▸ Excerpt provided:
────

Initial DSA replication

Is there a reason why an initial DSA replication would cause the bufferdir on the primary to hang? BFEnterprise is 200GB on the primary so the initial replication takes hours but we’re seeing that it hangs the bufferdir contents on the primary when that happens, which causes our primary to have an outage. Is that normal?

The description of your problem is not clear to me, however this behaviour could be connected to the large data base size. I suggest you to open a case to the Bigfix support team.

The issue is when the DSA server replicaties from the primary, the primary’s filldb stops processing bufferdir files. , which I don’t think is normal.
The primary’s BFEnterprise is about 200GB and the audit trail cleaner is ran every 7 days.

Yes, working with support but hoping for some experience from the knowledge forum.

How frequently is it set to replicate, and are you getting lock timeout messages in filldb.log?

You may need to increase the interval in BESAdminTool if it’s too frequent, and may need to increase the UninterruptibleSeconds (linked above). If the replication cannot complete a full table before getting interrupted, I believe it may start over again from the beginning at the next replication period.

If you adjust UnInterruptibleReplicationSeconds, start gradually - maybe 60 or 120 seconds rather than the default 30. In my post I went as high as 720 seconds, but I was replicating between two datacenters over a high-latency link (which is not recommended at all, by the way)

I have it set to 15min just for now but usually it is 2hr. Yes, i can look into the UnInterruptibleReplicationSeconds but my bigger question is: Should the primary filldb stop processing (and the bufferdir fill up) when then the DSA replicates from it? I wouldn’t think so because it causes us an outage on the primary.

opinion here
DSA in general can require significant tuning to prevent database locking issues, and at a large enough scale that can become untenable.

If there is contention for database resources, yes that can cause locking problems where FillDB can’t update rows because the rows are locked for replication by the DSA partner. The Support team can help, but the usual tuning guidance from the Capacity and Planning guide apply - including FillDB tuning, console refresh times, client reporting intervals, offloading processing to top-level relays, to database & hardware tuning (keeping DB transaction logs, tempdb, and bfenterprise on separate volumes, high-performance storage such as SSD RAID volumes), and high-capacity links between the DSA partners.

────

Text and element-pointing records

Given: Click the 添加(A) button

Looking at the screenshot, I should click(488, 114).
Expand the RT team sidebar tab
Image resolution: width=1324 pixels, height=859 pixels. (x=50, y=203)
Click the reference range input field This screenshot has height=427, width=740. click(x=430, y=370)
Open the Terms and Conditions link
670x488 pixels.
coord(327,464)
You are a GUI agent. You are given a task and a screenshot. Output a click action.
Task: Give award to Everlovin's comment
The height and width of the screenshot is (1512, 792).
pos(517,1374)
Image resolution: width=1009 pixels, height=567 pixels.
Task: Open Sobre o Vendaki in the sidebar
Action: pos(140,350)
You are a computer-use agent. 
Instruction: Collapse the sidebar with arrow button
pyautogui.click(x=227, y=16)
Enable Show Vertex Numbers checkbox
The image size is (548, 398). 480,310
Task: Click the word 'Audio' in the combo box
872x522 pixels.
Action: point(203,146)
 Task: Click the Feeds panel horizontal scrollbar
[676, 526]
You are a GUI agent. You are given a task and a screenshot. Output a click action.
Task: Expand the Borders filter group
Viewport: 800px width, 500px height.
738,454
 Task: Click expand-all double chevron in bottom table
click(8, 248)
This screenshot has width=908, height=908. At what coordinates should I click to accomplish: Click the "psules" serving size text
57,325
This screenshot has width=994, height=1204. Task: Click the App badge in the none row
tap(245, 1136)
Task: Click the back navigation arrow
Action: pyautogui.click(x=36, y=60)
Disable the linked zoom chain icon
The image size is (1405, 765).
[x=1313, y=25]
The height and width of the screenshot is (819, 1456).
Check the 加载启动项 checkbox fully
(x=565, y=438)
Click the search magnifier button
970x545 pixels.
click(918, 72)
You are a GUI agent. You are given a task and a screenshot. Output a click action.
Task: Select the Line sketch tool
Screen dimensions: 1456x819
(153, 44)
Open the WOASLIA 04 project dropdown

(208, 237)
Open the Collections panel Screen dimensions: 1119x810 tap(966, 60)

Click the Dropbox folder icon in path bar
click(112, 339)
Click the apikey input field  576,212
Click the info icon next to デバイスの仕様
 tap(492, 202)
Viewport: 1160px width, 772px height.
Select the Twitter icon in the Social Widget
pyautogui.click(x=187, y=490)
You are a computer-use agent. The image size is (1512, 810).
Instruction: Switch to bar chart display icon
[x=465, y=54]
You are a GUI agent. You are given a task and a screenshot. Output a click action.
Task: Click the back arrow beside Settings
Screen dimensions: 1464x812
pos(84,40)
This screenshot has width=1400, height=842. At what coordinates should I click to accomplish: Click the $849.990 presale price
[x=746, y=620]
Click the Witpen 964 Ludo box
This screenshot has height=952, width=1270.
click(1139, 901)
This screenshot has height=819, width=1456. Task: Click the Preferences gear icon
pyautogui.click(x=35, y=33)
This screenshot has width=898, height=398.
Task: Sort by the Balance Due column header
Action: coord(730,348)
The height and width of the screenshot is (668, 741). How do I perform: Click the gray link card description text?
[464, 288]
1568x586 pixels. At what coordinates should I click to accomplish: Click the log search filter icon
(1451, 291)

────

▸ Exercise objective: Repeat the passage from the forum thread on initial DSA replication above, between "Is there a reason" and "the knowledge forum.", inclusive.

▸ Written reply:
Is there a reason why an initial DSA replication would cause the bufferdir on the primary to hang? BFEnterprise is 200GB on the primary so the initial replication takes hours but we’re seeing that it hangs the bufferdir contents on the primary when that happens, which causes our primary to have an outage. Is that normal?

The description of your problem is not clear to me, however this behaviour could be connected to the large data base size. I suggest you to open a case to the Bigfix support team.

The issue is when the DSA server replicaties from the primary, the primary’s filldb stops processing bufferdir files. , which I don’t think is normal.
The primary’s BFEnterprise is about 200GB and the audit trail cleaner is ran every 7 days.

Yes, working with support but hoping for some experience from the knowledge forum.